SIT, AIDS'in test prensiplerine dayanır ve anlaşılabilirlik, anlaşılır konuşma hızı ve verimlilik
ölçüleri üretmek için aynı temel hesaplamaları kullanır. Yazılım, sonuçların uygulanması,
puanlanması ve depolanmasına izin verir. Program, 5 ila 15 kelime arasında değişen 1,100
cümlelik bir havuzdan rastgele 22 veya 11 (kısa versiyon) uyarıcı cümle seçer. Konuşmacı,
seçilen cümleleri okurken veya taklit ederken kaydedilir. AIDS gibi, testi uygulayan denetmen
ve cevapları yazan denetmen farklı kişiler olmalıdır. Bilgisayar programı, denetmenin
transkripsiyonu ve zamanlama verilerinin işaretlenmesine dayanarak ilgili tüm skorları
hesaplar. Farklı değerlendirenler arasında ve test-tekrar test güvenirlik endeksleri test
kılavuzunda rapor edilir; her biri kabul edilebilir bir aralık içindedir.
Cümle görevi, kelime görevi gibi uygulanır ve puanlanır. Elli cümle sağlanır. Kılavuz, tüm
cümlelerin mi yoksa sadece rastgele bir örneğin mi okunması gerektiğini belirtmez.
"Puanlama ölçeği, hiç anormallikten tamamen anlaşılamaz duruma kadar uzanmaktadır.

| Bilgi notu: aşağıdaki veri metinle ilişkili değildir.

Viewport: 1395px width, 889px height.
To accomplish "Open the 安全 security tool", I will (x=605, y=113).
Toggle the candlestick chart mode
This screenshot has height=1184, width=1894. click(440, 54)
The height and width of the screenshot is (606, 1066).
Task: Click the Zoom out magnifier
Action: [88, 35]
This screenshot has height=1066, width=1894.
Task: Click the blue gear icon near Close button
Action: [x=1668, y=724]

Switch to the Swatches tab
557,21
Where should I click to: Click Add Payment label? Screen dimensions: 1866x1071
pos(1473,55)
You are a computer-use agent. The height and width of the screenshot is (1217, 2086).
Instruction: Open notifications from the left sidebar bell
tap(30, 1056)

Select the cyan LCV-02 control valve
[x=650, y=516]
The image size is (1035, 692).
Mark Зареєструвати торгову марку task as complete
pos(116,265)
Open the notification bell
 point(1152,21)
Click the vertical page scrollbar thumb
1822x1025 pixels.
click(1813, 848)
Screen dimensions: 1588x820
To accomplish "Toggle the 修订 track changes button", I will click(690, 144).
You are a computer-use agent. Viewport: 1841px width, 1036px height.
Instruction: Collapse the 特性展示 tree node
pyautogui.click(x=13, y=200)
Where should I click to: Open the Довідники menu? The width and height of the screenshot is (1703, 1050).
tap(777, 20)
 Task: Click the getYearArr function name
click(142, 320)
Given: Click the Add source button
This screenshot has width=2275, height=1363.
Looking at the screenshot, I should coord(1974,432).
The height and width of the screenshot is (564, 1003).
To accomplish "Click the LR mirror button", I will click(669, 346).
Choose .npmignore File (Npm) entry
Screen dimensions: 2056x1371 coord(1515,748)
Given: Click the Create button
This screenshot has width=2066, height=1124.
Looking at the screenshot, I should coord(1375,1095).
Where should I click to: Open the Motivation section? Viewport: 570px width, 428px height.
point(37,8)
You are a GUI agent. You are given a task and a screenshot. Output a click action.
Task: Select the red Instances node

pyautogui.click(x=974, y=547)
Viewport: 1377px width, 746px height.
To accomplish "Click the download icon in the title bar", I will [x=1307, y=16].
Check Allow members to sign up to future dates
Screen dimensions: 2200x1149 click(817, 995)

Konuşma görevi, yaklaşık 5 dakika süren bir konuşmaya dayanır ve "hiç anormallikten
"tamamen anlaşılamaz" konuşmaya kadar uzanan 5 puanlık bir şiddet ölçeğinde
değerlendirilir."
Kent ve ark. dizatrik konuşmacılarla kullanılmak üzere iki kelimelik anlaşılırlık testleri
tasarladılar. Standartlaştırılmış testler olarak yayınlanmamış olsalar da anılmayı hak ediyorlar
çünkü anlaşılırlık ve verimlilik açısından yüzde puanlarının ötesinde klinik olarak yararlı
bilgiler sağlarlar.
Her iki test de tek kelimeli ölçümlerdir. Bir konuşmacı tarafından okunan kelimelerin
anlaşılabilirlik yüzdesini temsil eden bir anlaşılabilirlik puanı oluşturulur. Kelime uyaranları
ve yanıt seçeneklerinin organizasyonu, Dizartri durumunda savunmasız olabilecek 19 fonetik
karşıtlığın incelenmesine olanak sağlar ( örneğin, ön-arka ünlü kontrastları, ilk ve son
ünsüzler için seslendirme kontrastları, sürtünmeli-afrikat kontrastlar). Fonetik kontrastların
akustik bağıntıları var (örneğin, sırasıyla ilk ve son seslendirme kontrastları için ses başlangıç
zamanı ve önceki ünlü süresi), bu da azalan anlaşılırlıkla ilişkili özelliklerin daha
derinlemesine incelenmesine olanak sağlar. Fonetik özellik analizi, laringeal ve velofaringeal
disfonksiyonun artikülasyon veya fonetik sonuçları üzerindeki etkisini tanımlayarak algısal
bulguları genişletir.
Çoktan seçmeli versiyonda konuşmacı dört kelimeden birini okur minimal fonetik
kontrastlarla ayırt edilir (örneğin, beat, boot, bit, meat). Testte minimum 70 zıt madde bulunur
ve her madde için dört zıt kelimeden herhangi biri kullanılabilir (örneğin 280 test kelimesi
vardır). Bu, 70 maddenin her biri için dört kelimeden birinin rastgele seçilmesine olanak tanır,
böylece aynı jüri üyeleri tarafından tekrarlanan değerlendirmeler yapılabilir.